It is very hard to say whether I could have had the same results myself. But with this being unfamiliar waters and I wanted approval as quickly as possible, I retained her and it worked out. But with my situation, she did take the maximum payment allowable. But still well worth it. My humble opinion is that your odds increase with professional representation. They know that there will be follow through regardless of the outcome so..............

Yesterday I called to check on the status of my SSDI application and was told that my application was selected at random to go to "quality review" which will take up to 60 days. I was told that denials do not go to quality review and that most approvals are not overturned by the quality review process.

I had a surprising reaction to this call. Seething anger came to the surface as I recalled a former neighbor who faked chronic pain with worker's comp, claiming that she had no choice but to work even though she was very disabled due to falling from a chair at work. When she was finally laid off she filed for disability. She always limped around on a walker when being watched. In her back yard, however, she was hanging off ladders painting her house, using a tiller and never failed to attend Baltimore Orioles spring training or to go on vacations. My former neighbor incredibly got SSDI after many years of trying. After she was approved we never saw the walker again.

I guess folks like my former neighbor are the reason it can be so challenging for deserving people to be approved!

I understand most of your comments about the neighbor, but it frustrates me when people make judgements about the disabled as if it's a crime to take a vacation.

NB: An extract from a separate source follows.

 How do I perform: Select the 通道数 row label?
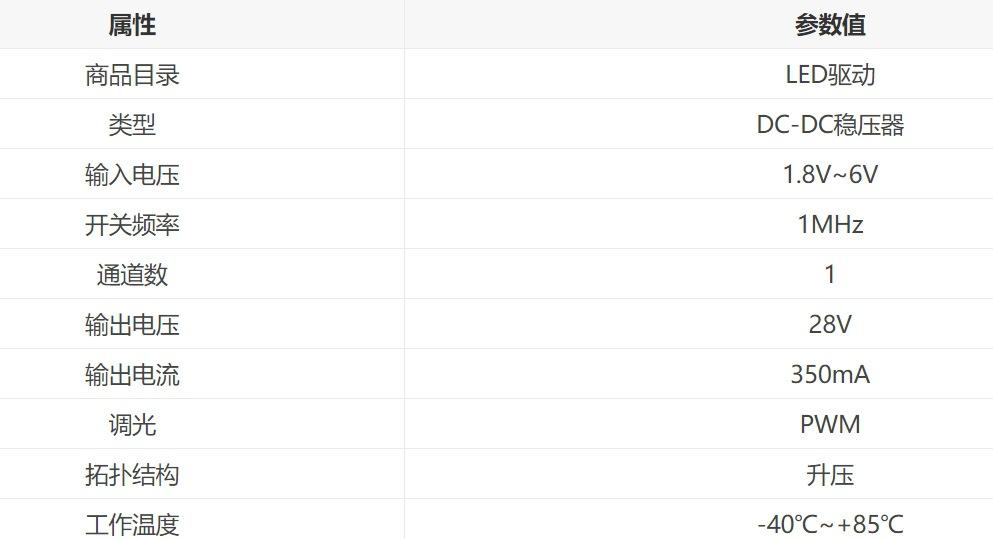pos(132,275)
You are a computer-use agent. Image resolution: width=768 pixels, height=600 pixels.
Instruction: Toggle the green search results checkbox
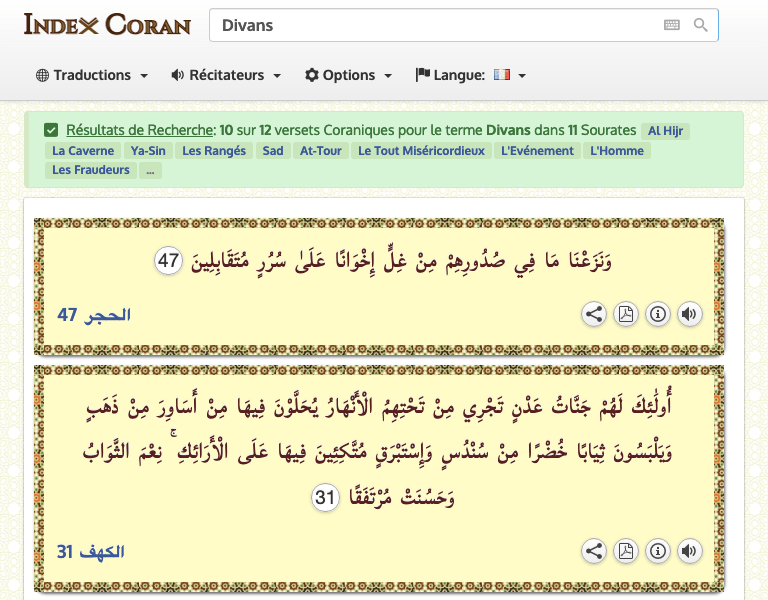click(x=51, y=130)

Disabled doesn't mean dead. :(

I have a whole host of strategies to cope with traveling, including flying in 3 or 4 days before my vacation partner to recover from the flight. I never even thought of flying with a pillow until I picked up that tip from this board...

Family members have judged me for going. It does take a toll on my body. I'm not cured when I get there. I can't have anywhere near a normal activity level of a healthy person. I'm on a really tight budget.

The flip side for me is that the only place I'm naturally pain free is in warm ocean water, so even getting to swim a few times while in Hawaii gives me HOPE, even if other days I can't leave the room due to pain, or an upset stomach, or vertigo.

Just wanted to throw another perspective out there...

I don't believe our perspectives are different.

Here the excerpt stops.